Institute of Psychology, Eötvös Loránd University, Izabella utca 46, Budapest 1064, Hungary.
Institute of Psychology, Eötvös Loránd University, Izabella utca 46, Budapest 1064, Hungary; Doctoral School of Psychology, Eötvös Loránd University, Izabella utca 46, Budapest 1064, Hungary.
Psychiatry Res. 2014 Apr 30;216(1):146-54. doi: 10.1016/j.psychres.2014.01.027. Epub 2014 Jan 27.
The Derogatis symptom checklist (SCL-90-R) and its short version, the Brief Symptom Inventory (BSI), are widely used instruments, despite the fact that their factor structures were not clearly confirmed. The goals of this research were to compare four measurement models of these instruments including one-factor, nine-factor, a second-ordered factor model and a bifactor model, in addition to testing the gender difference in symptom factors in a community sample. SCL-90-R was assessed in a large community survey which included 2710 adults who represent the population of Hungary. Statistical analyses included a series of confirmatory factor analyses and multiple indicator multiple cause (MIMIC modeling). The responses to items were treated as ordinal scales. The analysis revealed that the bifactor model yielded the closest fit in both the full SCL-90-R and BSI; however the nine-factor model also had an acceptable level of fit. As for the gender differences, women scored higher on global severity, somatization, obsession-compulsion, interpersonal sensitivity, depression and anxiety factors. Men scored higher on hostility and psychoticism. The bifactor model of symptom checklist supports the concept of global symptom severity and specific symptom factors. Global symptom severity explains the large correlations between symptom factors.

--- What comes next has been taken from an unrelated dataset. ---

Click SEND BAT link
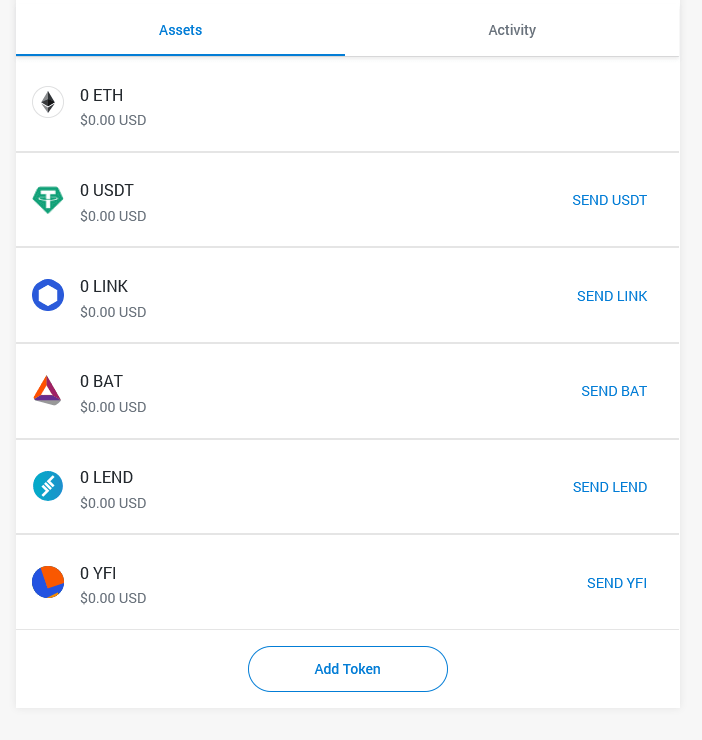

德若伽提斯症状清单(SCL-90-R)及其简短版,即Brief Symptom Inventory(BSI),是广泛使用的工具,尽管其因子结构并未得到明确证实。本研究的目的是比较这些工具的四种测量模型,包括单因素、九因素、二阶因子模型和双因素模型,此外还在社区样本中测试了症状因子的性别差异。SCL-90-R 在一项大型社区调查中进行了评估,该调查包括 2710 名代表匈牙利人口的成年人。统计分析包括一系列验证性因子分析和多指标多原因(MIMIC)建模。对项目的反应被视为有序量表。分析表明,双因素模型在完整的 SCL-90-R 和 BSI 中都具有最接近的拟合度;然而,九因素模型也具有可接受的拟合度。至于性别差异,女性在总体严重程度、躯体化、强迫观念-强迫行为、人际关系敏感、抑郁和焦虑因子上的得分较高。男性在敌对和精神病性上的得分较高。症状清单的双因素模型支持总体症状严重程度和特定症状因子的概念。总体症状严重程度解释了症状因子之间的大相关性。